Amazon is set to report earnings Thursday, with analysts watching to see if the company can improve its historically thin profit margins.
Part of the firm’s success over the years has depended precisely on those thin profit margins and the promise that Amazon’s investment in infrastructure and hardware will deliver profit over time.
But Colin Gilli of BGC Partners said in a preview note Wednesday that investors may be running out of patience. The clock is ticking, Gilli said, “for Amazon to show it can sell its goods and services while making a profit” that justifies its market capitalization.
Analysts estimate that the company will report second-quarter earnings of 5 cents per share on $15.73 billion in revenue and a 22 percent growth in sales, according to a poll by Thomson Finance. In the same period last year, the company reported earnings of 1 cent per share on $12.83 billion in revenue.
That fairly rosy forecast indicates that Wall Street expects Amazon has fared better than others in the e-commerce space over the past few months. Last week’s earnings reports from eBay and Google both showed weaker-than-expected sales in Europe.
Looking ahead, Amazon has been aggressive about beefing up its multimedia content. The firm has been striking deals with studios such as Viacom for exclusive content for its Amazon Instant Video service. The move is aimed at enticing more consumers to buy Amazon’s Kindle tablets and at keeping customers who would continue to buy its products.

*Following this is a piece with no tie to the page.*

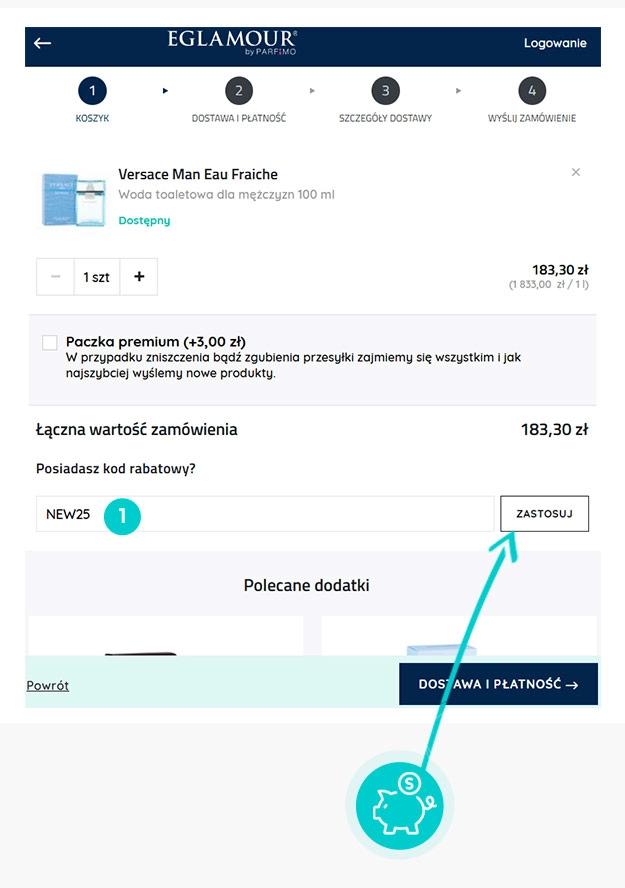
Task: Go to step 2 Dostawa i płatność
Action: tap(238, 92)
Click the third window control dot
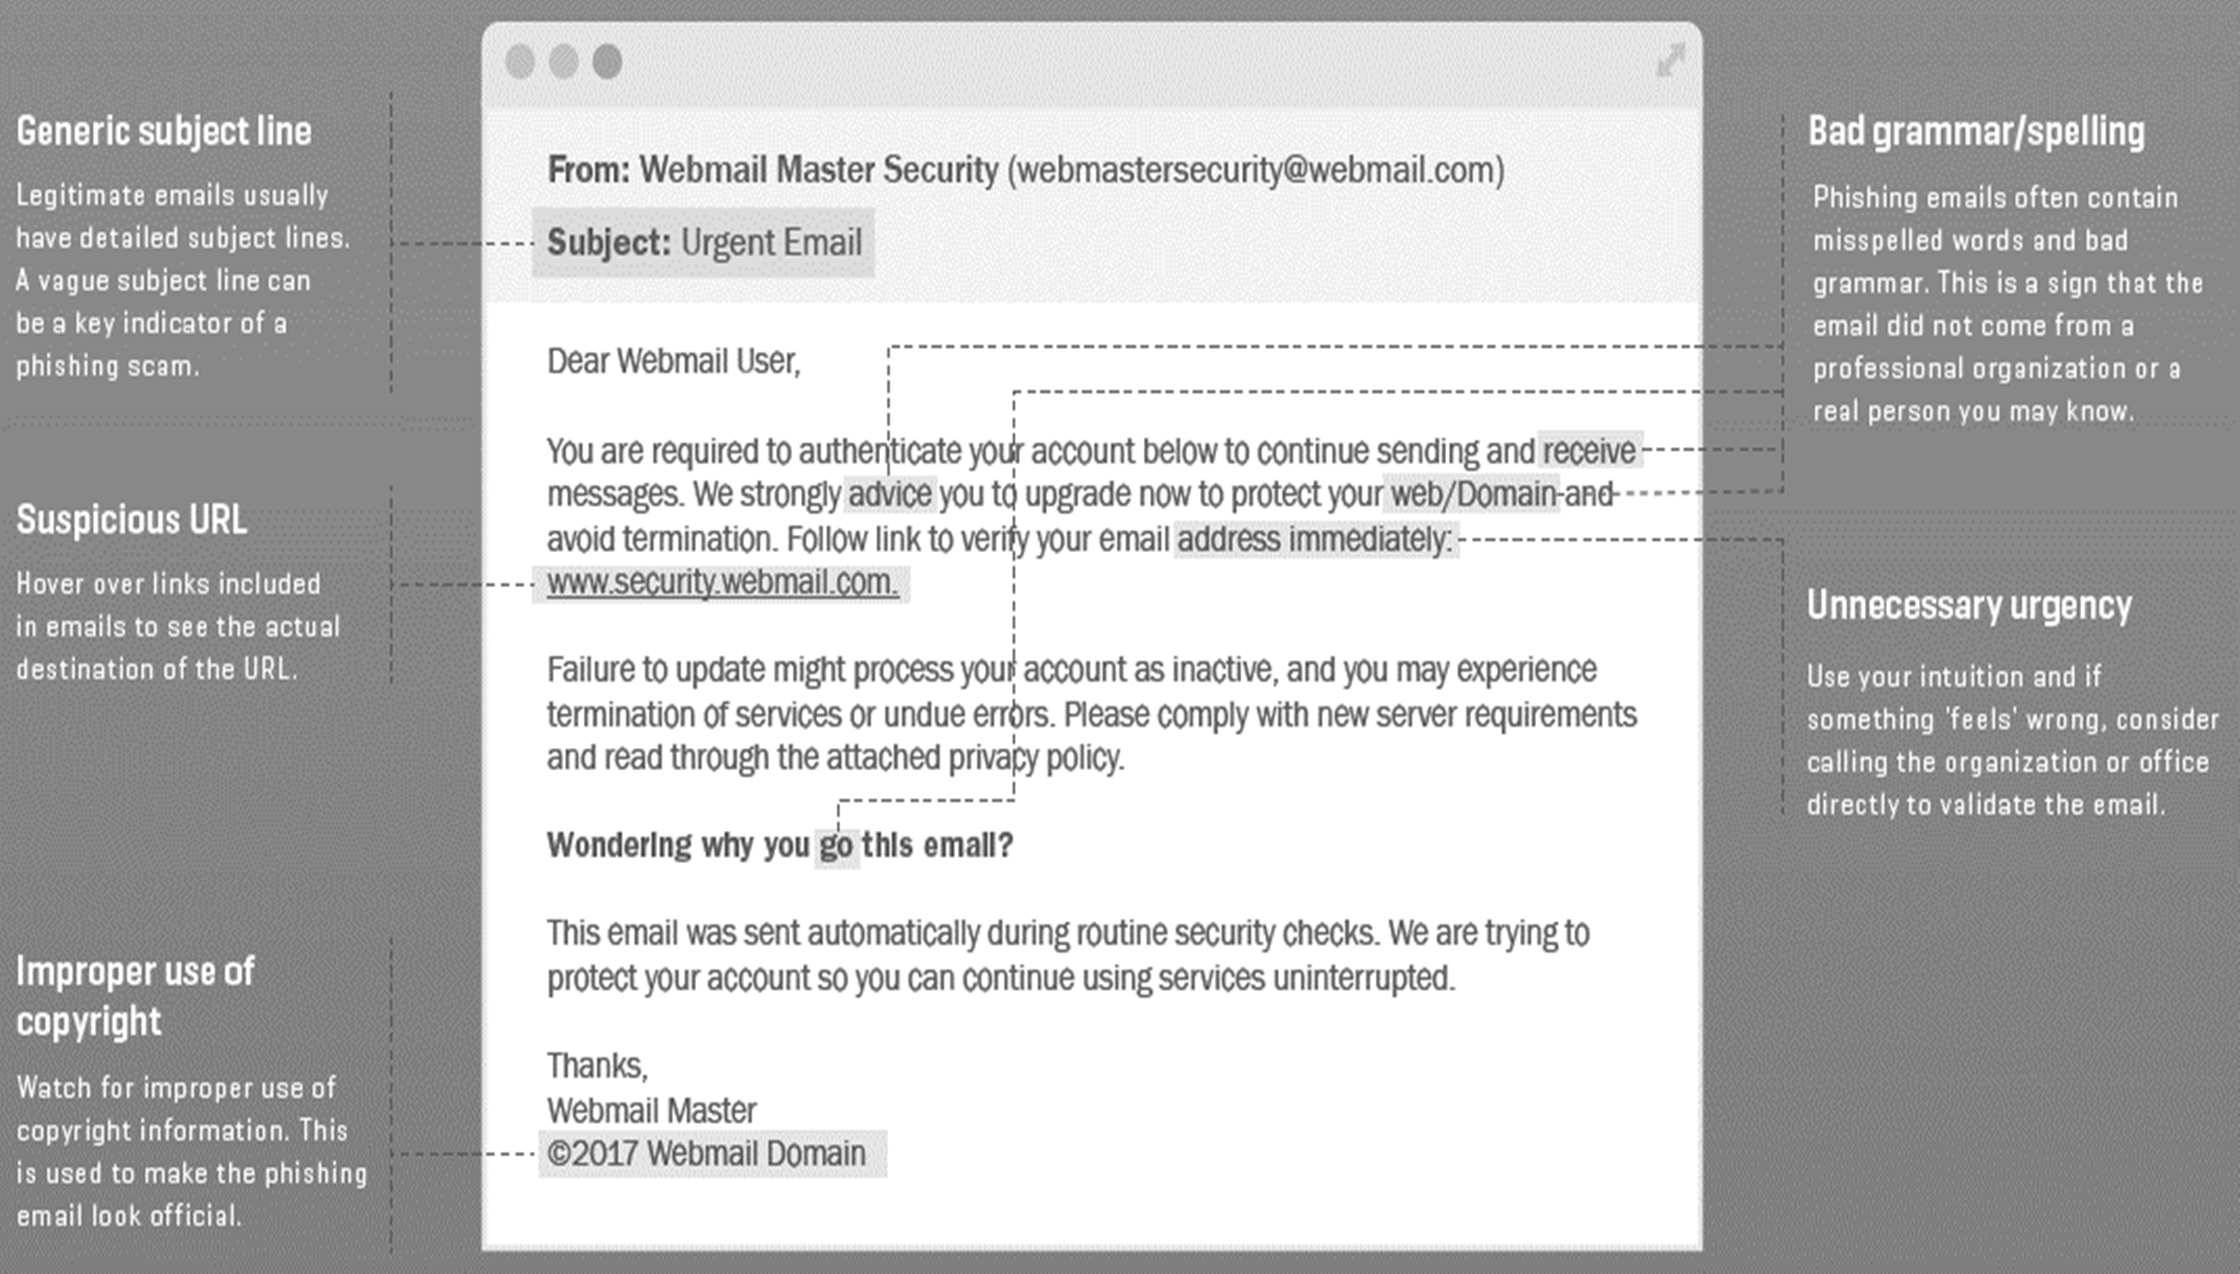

Amazon investors may also be keeping an ear tuned after chatter that Amazon is considering a move into a new industry altogether — grocery delivery. According to a report from Reuters in June, the firm was plotting a “major roll-out” of grocery services and will expand its AmazonFresh program. That service, which delivers fresh produce to customers, is only available near the firm’s home base in Seattle.
Company shares were up about 3 percent on the upbeat estimates in afternoon trading Thursday, at a share price of $302.36.